* [ASSIGNMENT]: Some lines in the data below hold the string "give". Report how many, as a bare number.

++++++++++

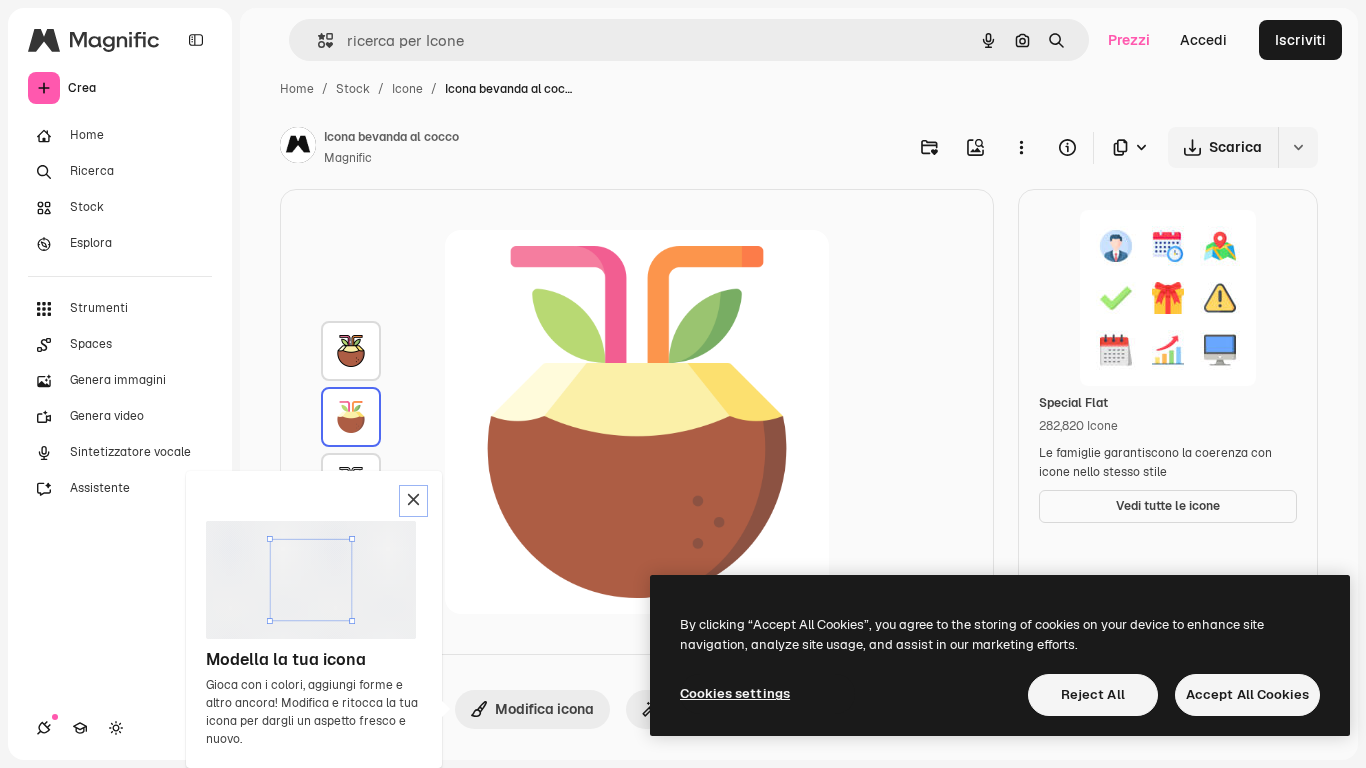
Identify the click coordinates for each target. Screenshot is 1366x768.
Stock (353, 89)
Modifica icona (544, 709)
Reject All (1093, 694)
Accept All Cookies (1247, 694)
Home (297, 89)
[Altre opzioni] (1021, 147)
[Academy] (80, 728)
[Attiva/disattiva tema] (116, 728)
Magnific (348, 158)
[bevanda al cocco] (351, 351)
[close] (413, 501)
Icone (407, 89)
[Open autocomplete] (317, 40)
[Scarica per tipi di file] (1131, 147)
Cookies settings (735, 693)
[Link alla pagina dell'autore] (298, 148)
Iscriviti (1300, 40)
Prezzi (1129, 40)
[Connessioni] (44, 728)
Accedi (1203, 40)
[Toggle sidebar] (196, 40)
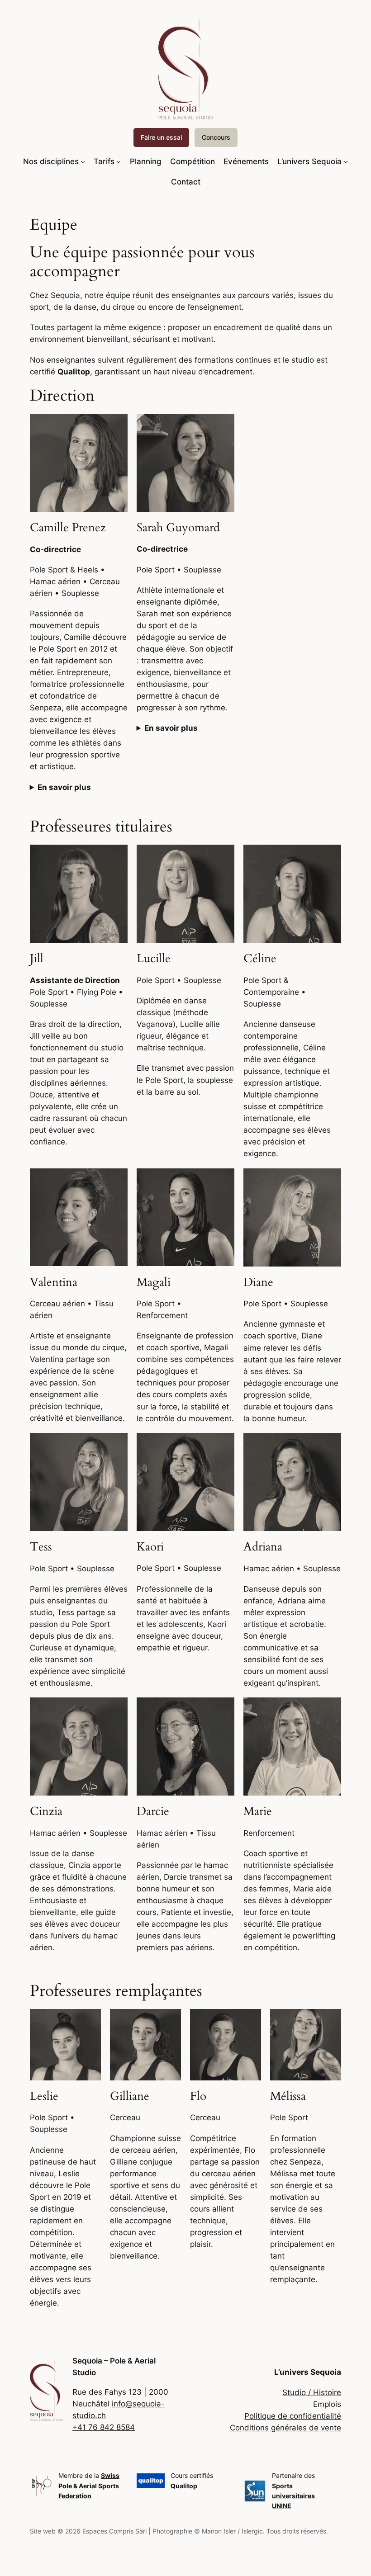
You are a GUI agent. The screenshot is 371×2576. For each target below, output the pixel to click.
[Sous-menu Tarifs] (118, 161)
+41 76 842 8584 (103, 2427)
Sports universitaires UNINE (293, 2496)
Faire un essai (161, 137)
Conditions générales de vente (285, 2427)
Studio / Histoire (311, 2392)
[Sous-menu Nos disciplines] (83, 161)
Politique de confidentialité (292, 2415)
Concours (216, 137)
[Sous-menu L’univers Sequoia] (345, 161)
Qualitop (184, 2486)
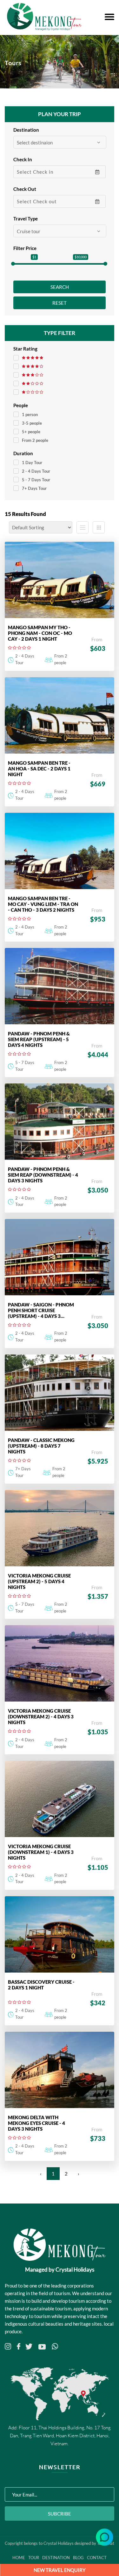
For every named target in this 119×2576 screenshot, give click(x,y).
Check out (24, 189)
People (20, 405)
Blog (78, 2557)
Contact (97, 2557)
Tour (33, 2557)
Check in (22, 159)
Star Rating (25, 349)
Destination (26, 130)
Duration (23, 453)
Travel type (25, 218)
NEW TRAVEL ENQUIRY (59, 2570)
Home (18, 2557)
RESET (59, 303)
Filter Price (24, 248)
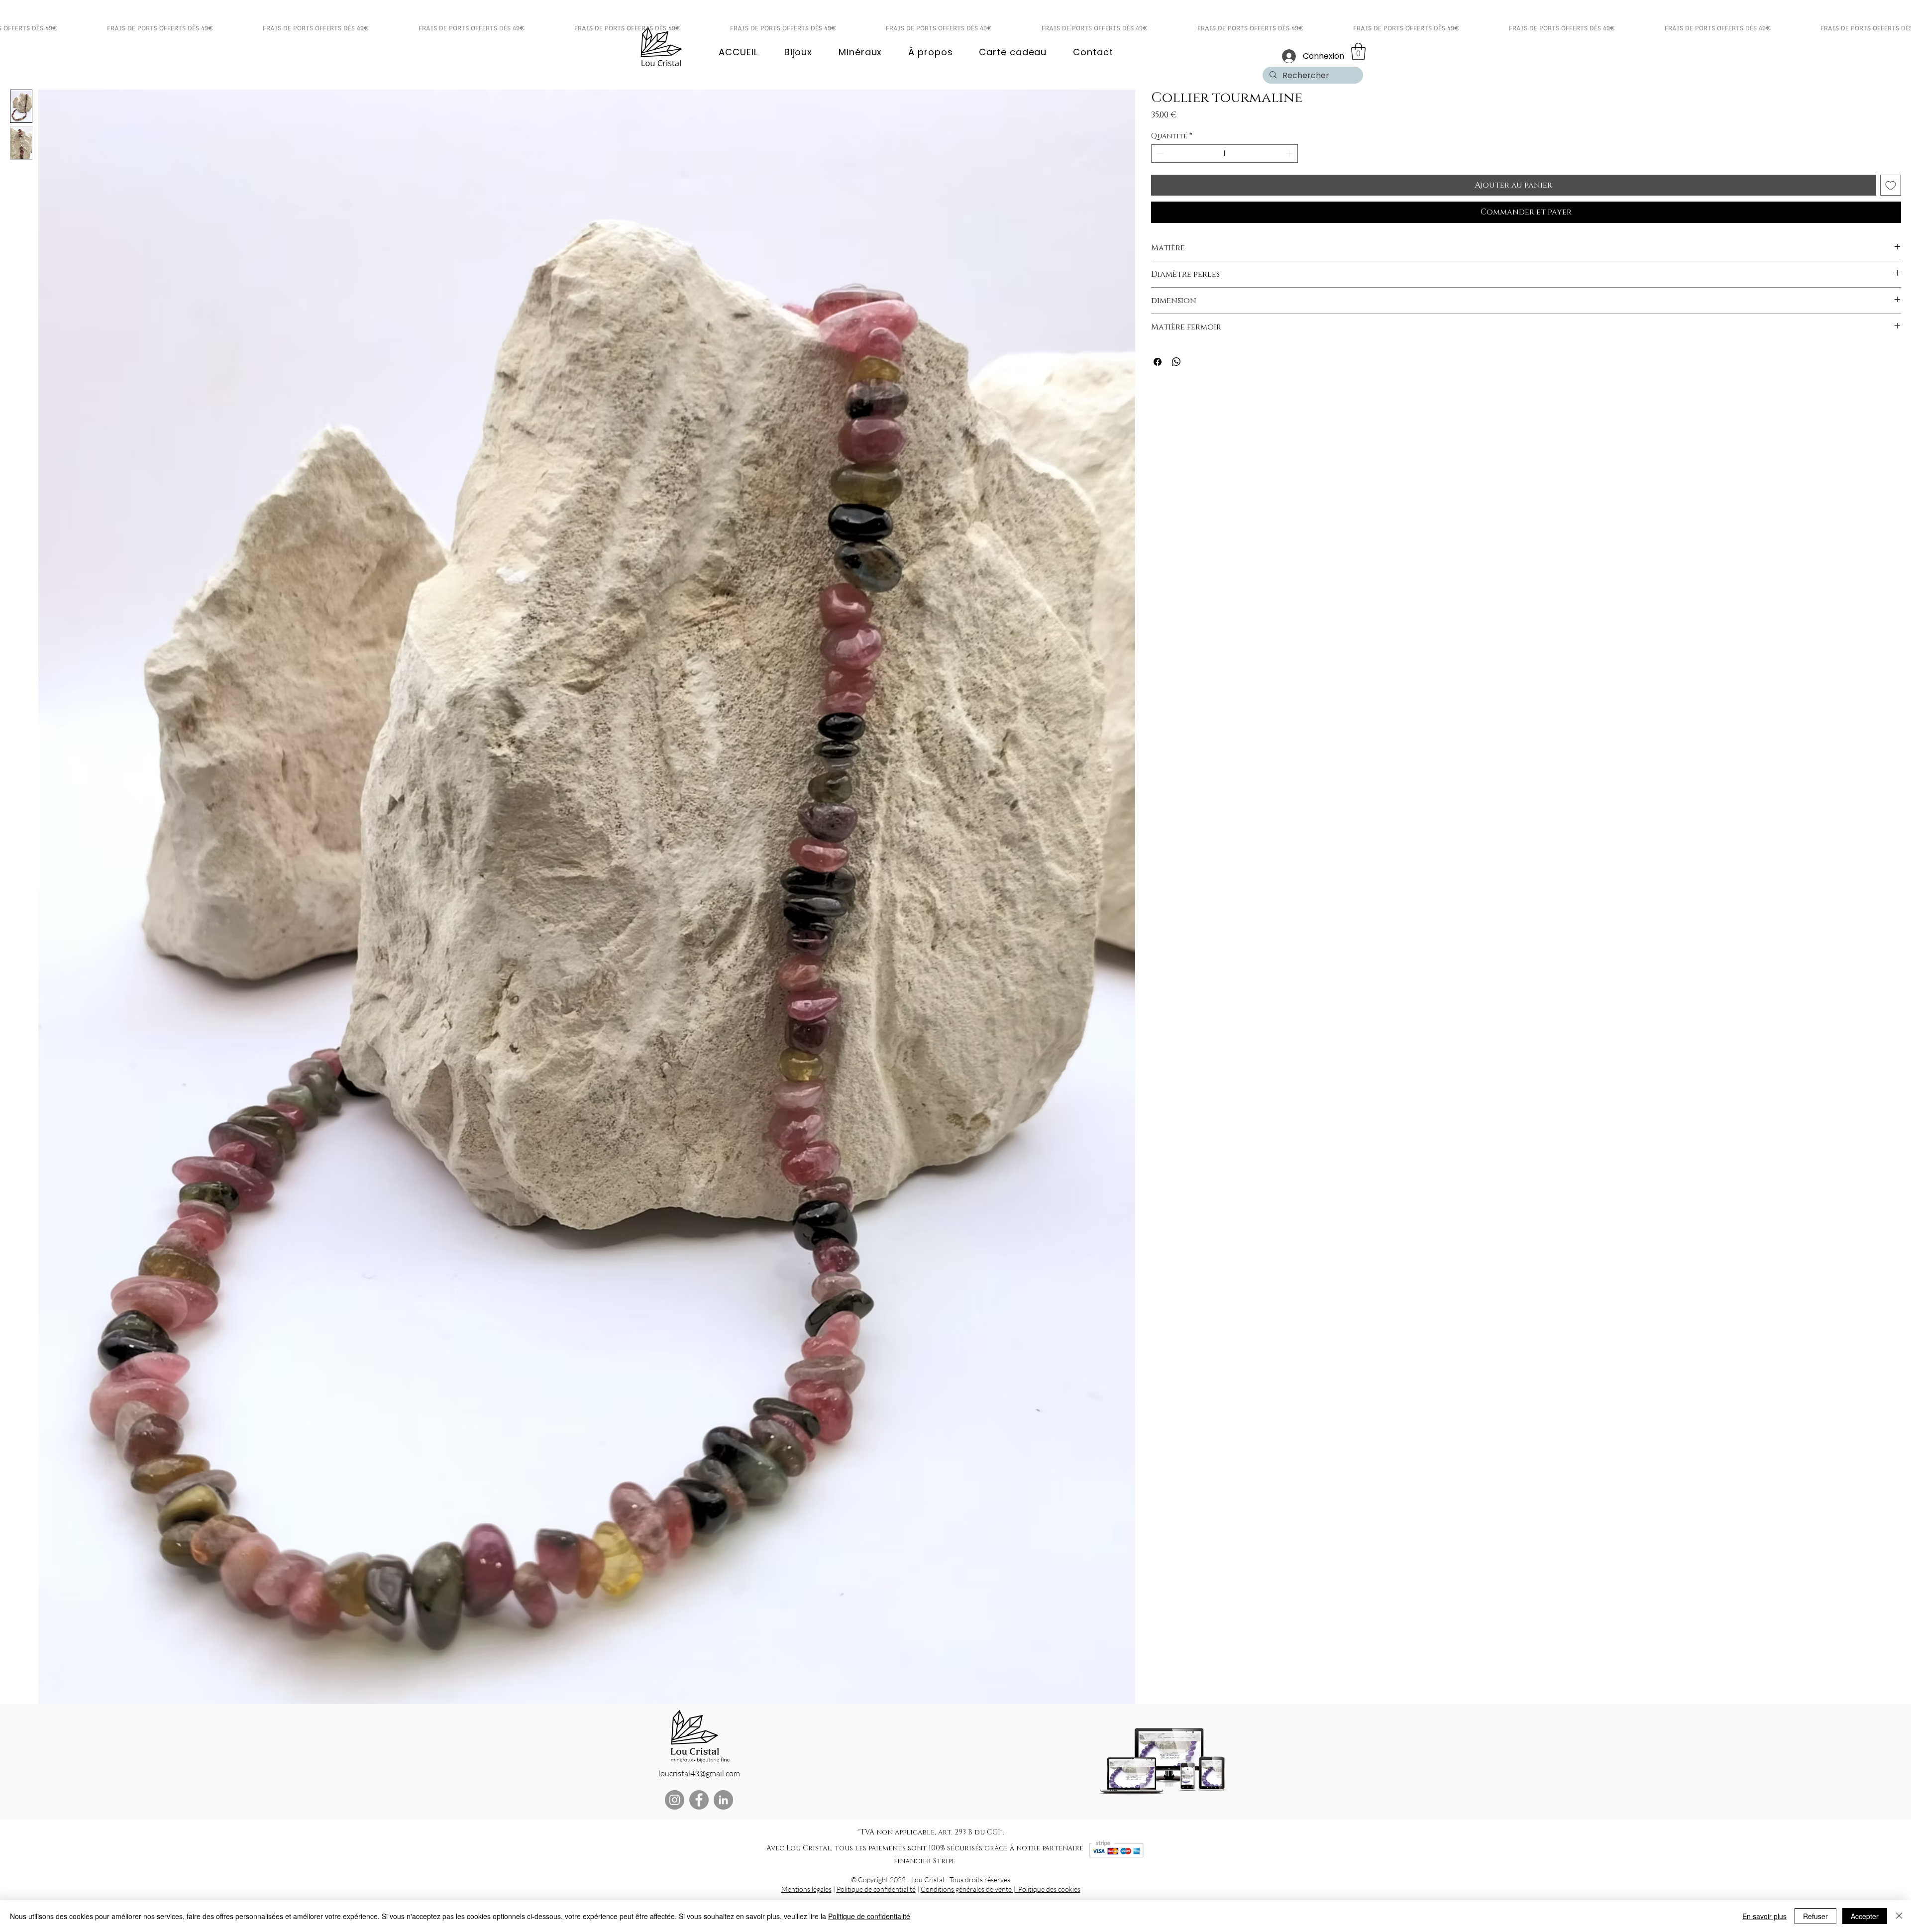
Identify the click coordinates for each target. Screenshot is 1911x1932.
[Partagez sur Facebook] (1158, 362)
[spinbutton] (1224, 153)
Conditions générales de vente (967, 1889)
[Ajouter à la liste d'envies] (1890, 185)
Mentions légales (806, 1889)
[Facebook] (699, 1800)
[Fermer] (1899, 1916)
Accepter (1865, 1916)
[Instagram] (674, 1800)
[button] (1358, 51)
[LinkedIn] (723, 1800)
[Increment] (1290, 153)
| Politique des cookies (1046, 1889)
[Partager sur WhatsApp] (1176, 362)
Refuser (1815, 1916)
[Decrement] (1159, 153)
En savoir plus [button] (1764, 1916)
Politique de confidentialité (876, 1889)
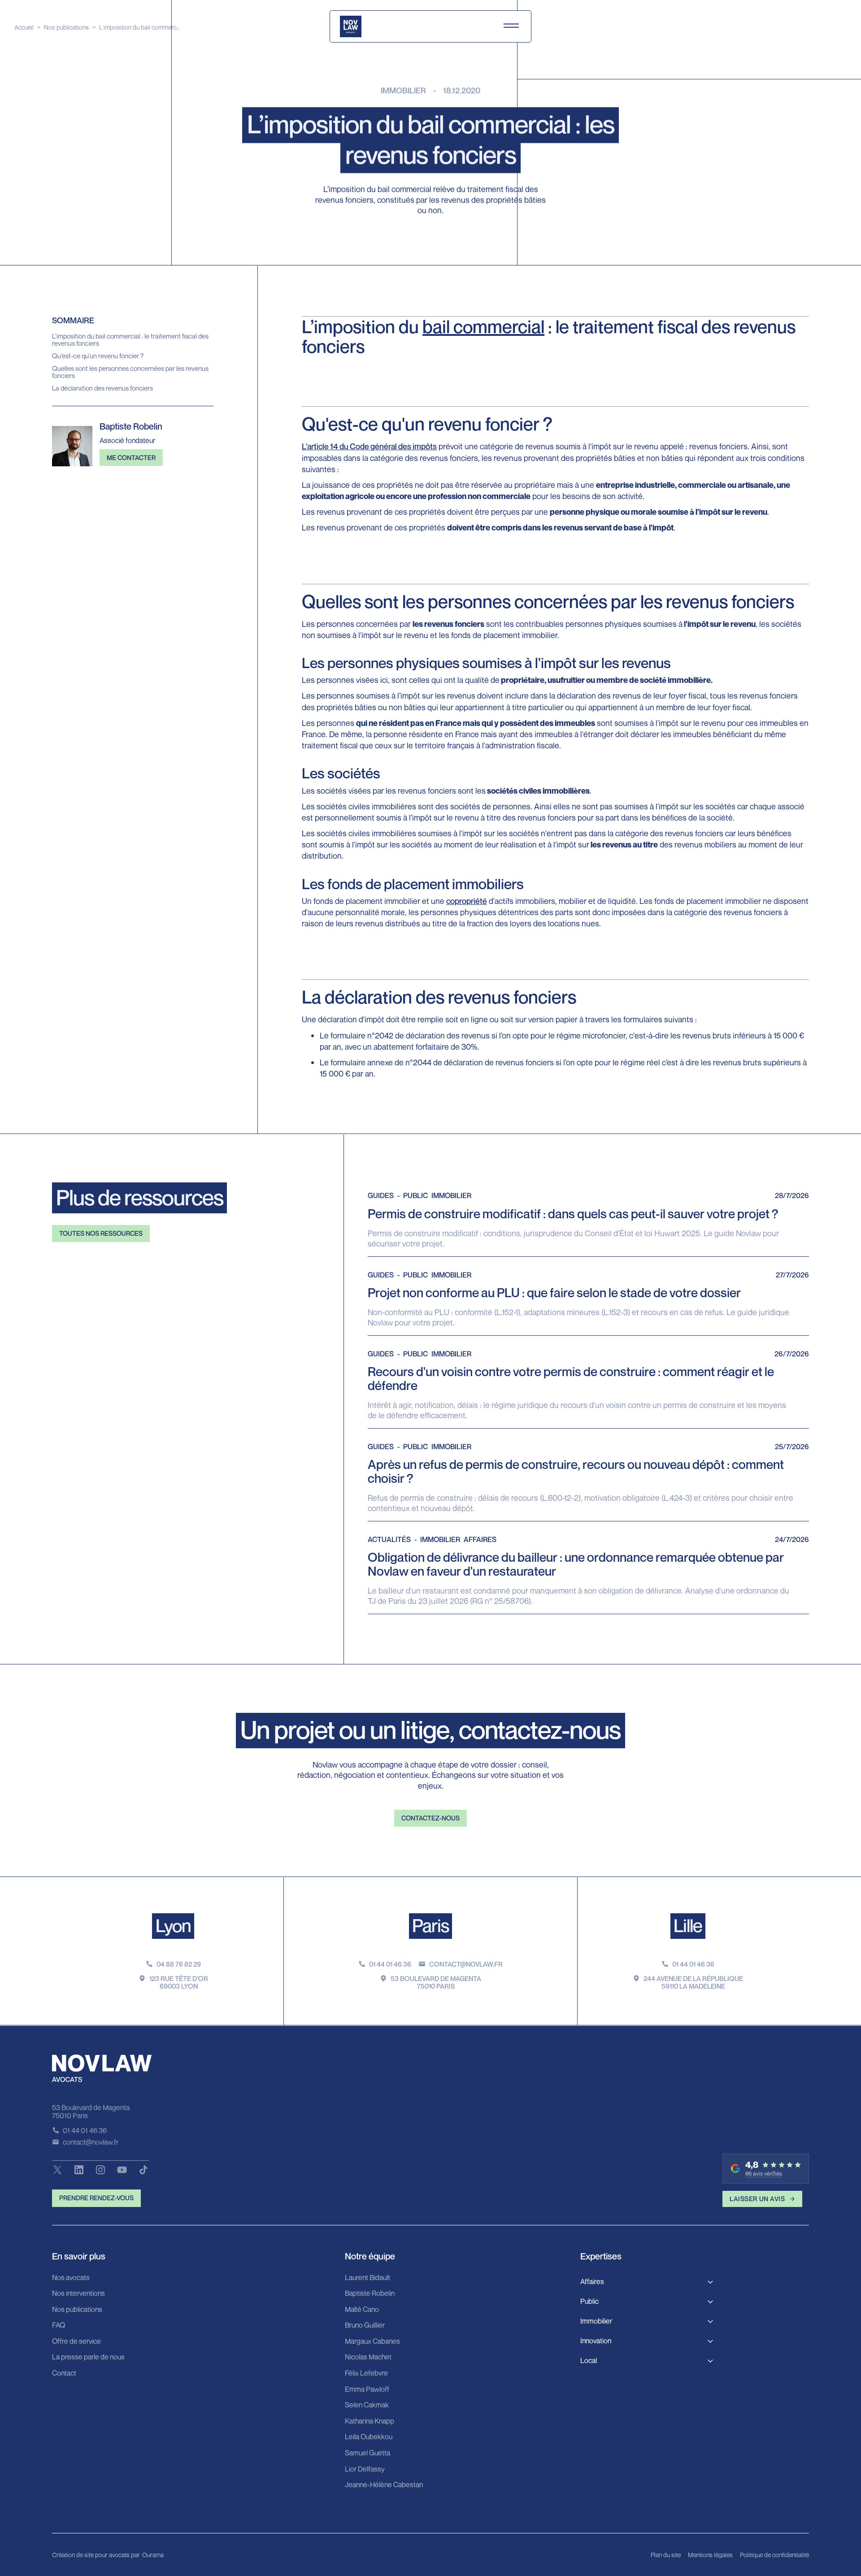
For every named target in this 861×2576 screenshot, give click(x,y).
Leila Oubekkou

++++++++++

* [EXERCISE SOLUTION]: 2